As for the Castro plots, Maheu asserted that he “had no reason to believe” Nixon knew about them; his partner, Bob King, “drew a blank” altogether when interviewed for this book. Both men, however, spoke in the knowledge that two of the mobsters involved in the scheme died violently while it was being investigated. The body of one of them was found dismembered, floating in an oil drum.
17
“I'm one of the last people left who knows what really went on during the operation to assassinate Fidel Castro,” Maheu has explained. “I'm not sure how I want to go, but I am certain I want my body to be in one piece when I do.”

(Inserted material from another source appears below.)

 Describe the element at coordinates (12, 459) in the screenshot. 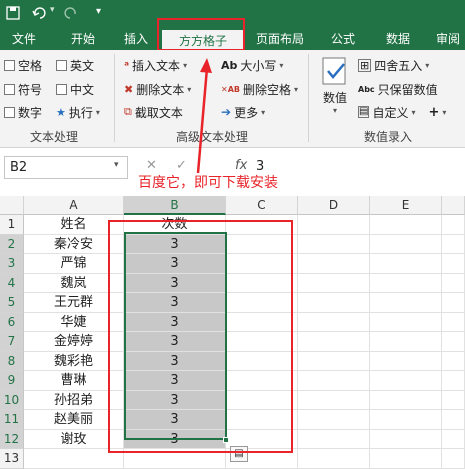

I see `row-header: 13` at that location.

In the magazine interview in which he declared himself “amazed” to learn about the assassination plots, Nixon also declared himself astonished by “all this stuff about the poison shtick.”
18
Yet to believe Nixon's claim to have known nothing about assassination plans in 1960 requires our accepting too long a string of improbabilities—that he was not informed of any of the Castro plots by any of those involved with whom he or his aide General Cushman had some form of contact: Allen Dulles, William Pawley, Howard Hunt, J. Edgar Hoover, Howard Hughes, Mario Kohly and his accomplices, the handlers of Marita Lorenz and June Cobb, and, above all, Bob King and Robert Maheu.
19

Those still unpersuaded that Nixon was privy to the murder plots may reconsider in light of a new piece of information. If what the author was told in 1997 by President Kennedy's former press secretary Pierre Salinger has validity, Nixon not only was aware of the CIA-Mafia plots but authorized them.

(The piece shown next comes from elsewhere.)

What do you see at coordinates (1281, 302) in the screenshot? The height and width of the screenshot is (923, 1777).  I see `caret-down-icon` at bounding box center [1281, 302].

In 1968, said Salinger, he had lengthy conversations with Maheu while soliciting his boss, Howard Hughes, for a contribution to Robert Kennedy's presidential campaign. “I knew Maheu well,” Salinger said. “He told me then about his meetings with the Mafia. He said he had been in contact with the
CIA, that the CIA had been in touch with Nixon, who had asked them to go forward with this project. . . . It was Nixon who had him [Maheu] do a deal with the Mafia in Florida to kill Castro.”

_____

Nixon's frantic insistence, as president, on obtaining the CIA's Bay of Pigs material, now begins to make sense—especially in light of events never before laid out in sequence for the public. It includes discoveries originally made by Terry Lenzner and Mark Lackritz, senior counsel on the Senate Watergate Committee, but not further pursued.

On January 18, 1971, halfway through Nixon's first term, papers across the country carried a sensational story. The columnist Jack Anderson, Drew Pearson's successor, offered remarkably accurate revelations about the Castro plots. He named Maheu directly and reported that the murder plans had begun under Eisenhower and Nixon and continued until shortly before the assassination of President Kennedy. Then Anderson raised a chilling possibility: Some of those privy to the plotting, he wrote, suspected that the plans to murder Castro had provoked the Cuban leader into retaliating in kind, by having Kennedy killed.
20

On the same day, at the White House, Bob Haldeman wrote an internal memo requesting information on Howard Hughes, Maheu, and Maheu's contact with Democratic National Committee Chairman Lawrence O'Brien, who had been working as a Hughes consultant.
21
The following afternoon, after publication of a second Anderson article on the plots, the attorney general, John Mitchell, placed a call to Maheu.